_What the exercise asks:_
The answer must be a single number: the count of lines below that contain the string "height".

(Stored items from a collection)
- - - -

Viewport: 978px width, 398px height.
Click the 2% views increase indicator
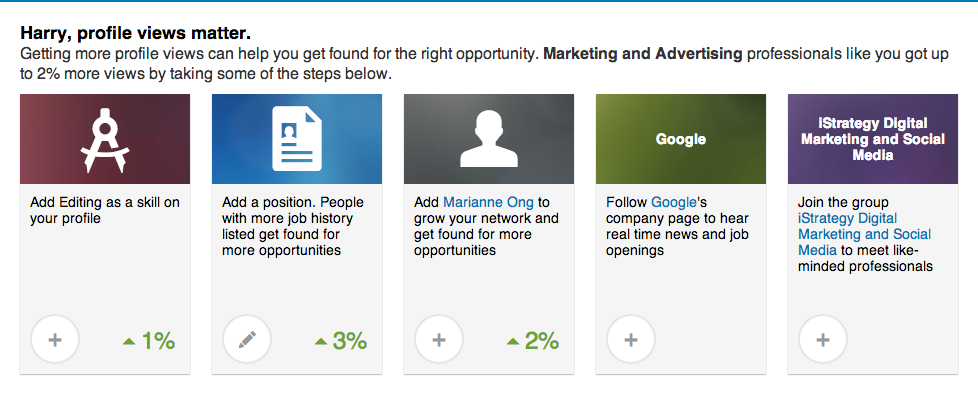pos(533,341)
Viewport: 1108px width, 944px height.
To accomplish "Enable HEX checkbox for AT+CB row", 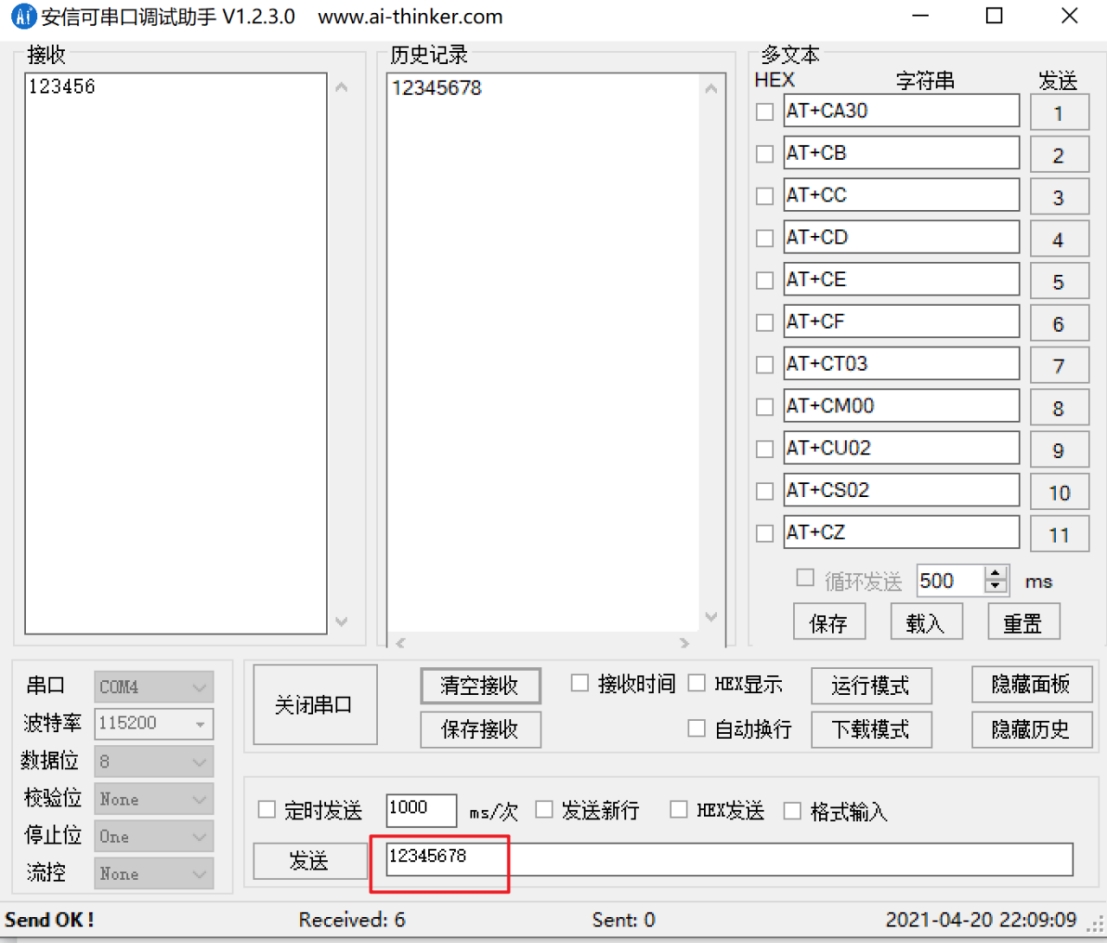I will (765, 155).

- - - -

_Solution:_
2